Iran invites Boeing to probe crash that killed 176

Mousavi said Iran asks Canada's prime minister and any other government to "provide any information they have to the investigation committee."

In this file handout photo provided by the Iranian news agency IRNA on January 8, 2020, rescue teams work at the scene of a Ukrainian airliner that crashed shortly after take-off near Imam Khomeini airport in the Iranian capital Tehran. (AFP Photo)

Iran's state media say authorities have invited Boeing to take part in the investigation into a Ukrainian jetliner that crashed, killing all 176 people on board.

The move came after Western leaders said the plane appeared to have been unintentionally hit by a missile amid soaring tensions between Washington and Tehran.

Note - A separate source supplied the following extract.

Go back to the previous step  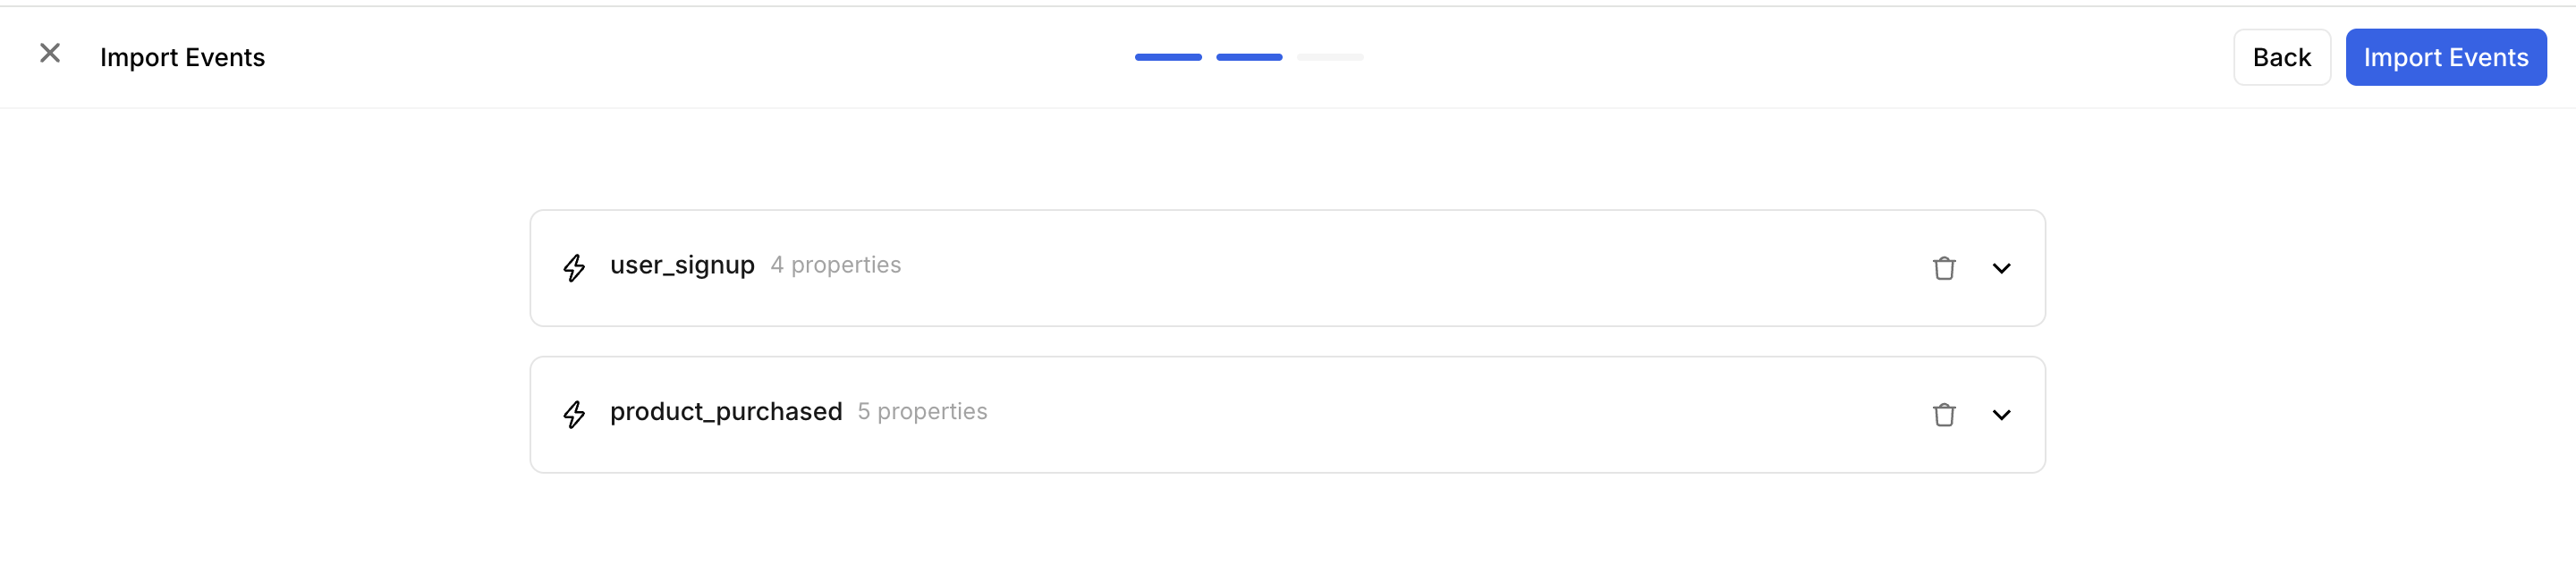(2281, 57)
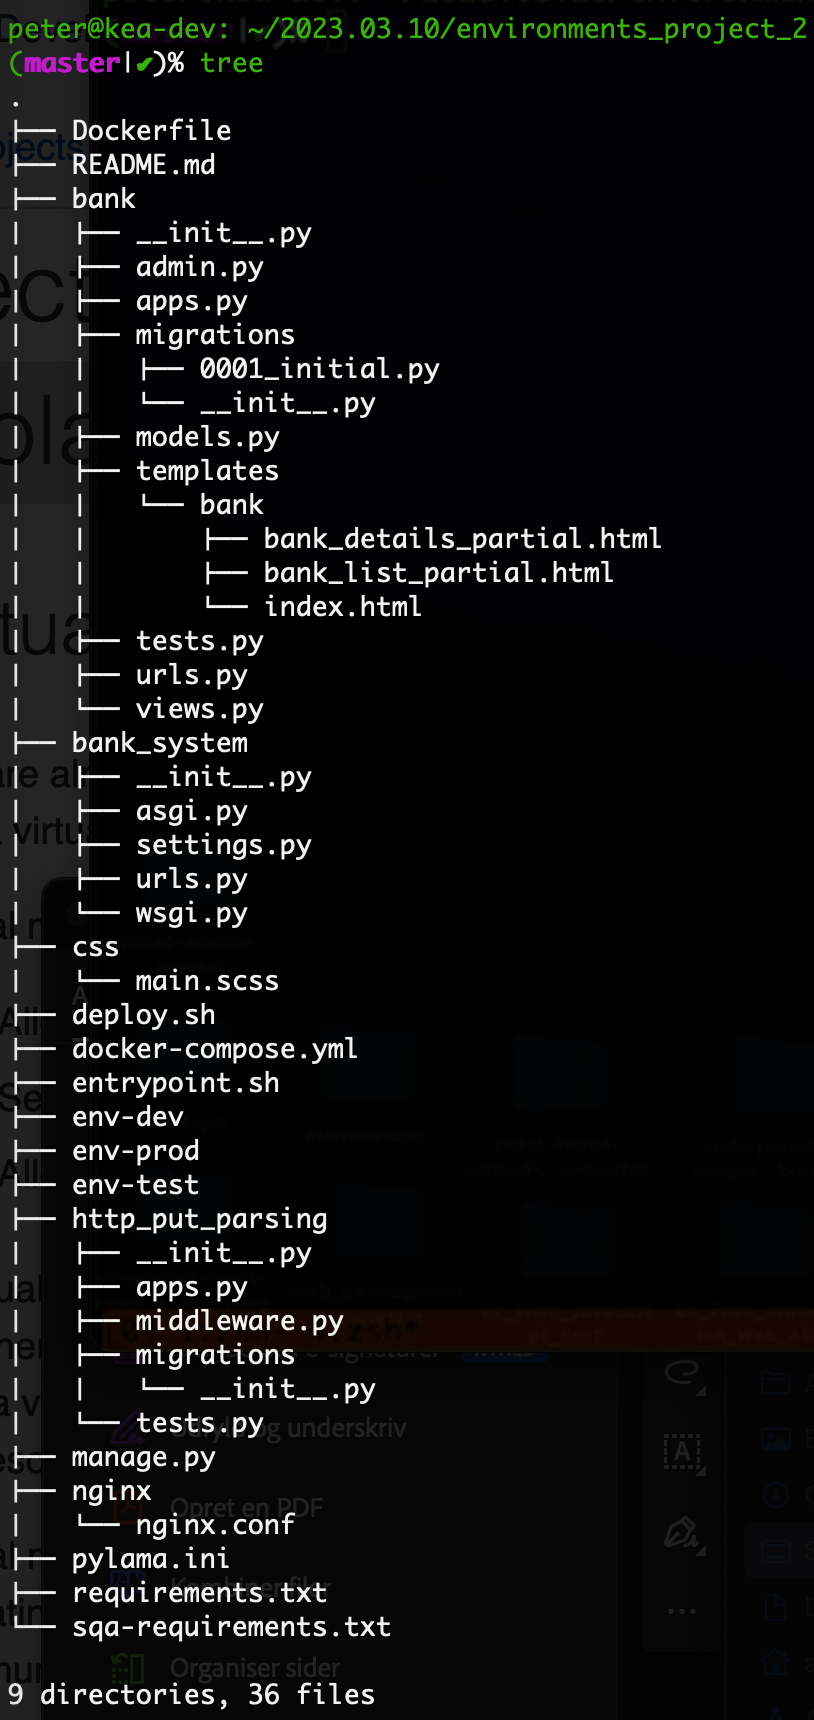Click the blank document icon in sidebar
Viewport: 814px width, 1720px height.
tap(776, 1607)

The state-run IRNA news agency quoted a foreign ministry spokesman on Friday as saying Iran "has invited both Ukraine and the Boeing company to participate in the investigations.” The spokesman, Abbas Mousavi, says it will also welcome experts from other countries' whose citizens died in the crash.

The US, Canadian and British officials said it is “highly likely” that Iran shot down the civilian jetliner that crashed near Tehran late Tuesday. They said the fiery missile strike could well have been a mistake amid rocket launches and high tension throughout the region.

The crash came just a few hours after Iran launched a ballistic attack against Iraqi military bases housing U.S. troops in its violent confrontation with Washington over the US drone strike that killed an Iranian Revolutionary Guard general. The airliner could have been mistaken for a threat, U.S. officials said.

Canadian Prime Minister Justin Trudeau, whose country lost at least 63 citizens in the downing, said in Ottawa: “We have intelligence from multiple sources including our allies and our own intelligence. The evidence indicates that the plane was shot down by an Iranian surface-to-air missile.”

UK Prime Minister Boris Johnson and Australian Prime Minister Scott Morrison offered similar statements. Morrison also said it appeared to be a mistake. “All of the intelligence as presented to us today does not suggest an intentional act,” he said.

Mousavi said Iran asks Canada's prime minister and any other government to "provide any information they have to the investigation committee.” Iranian officials have ruled out a missile strike, saying the plane appears to have crashed because of technical difficulties.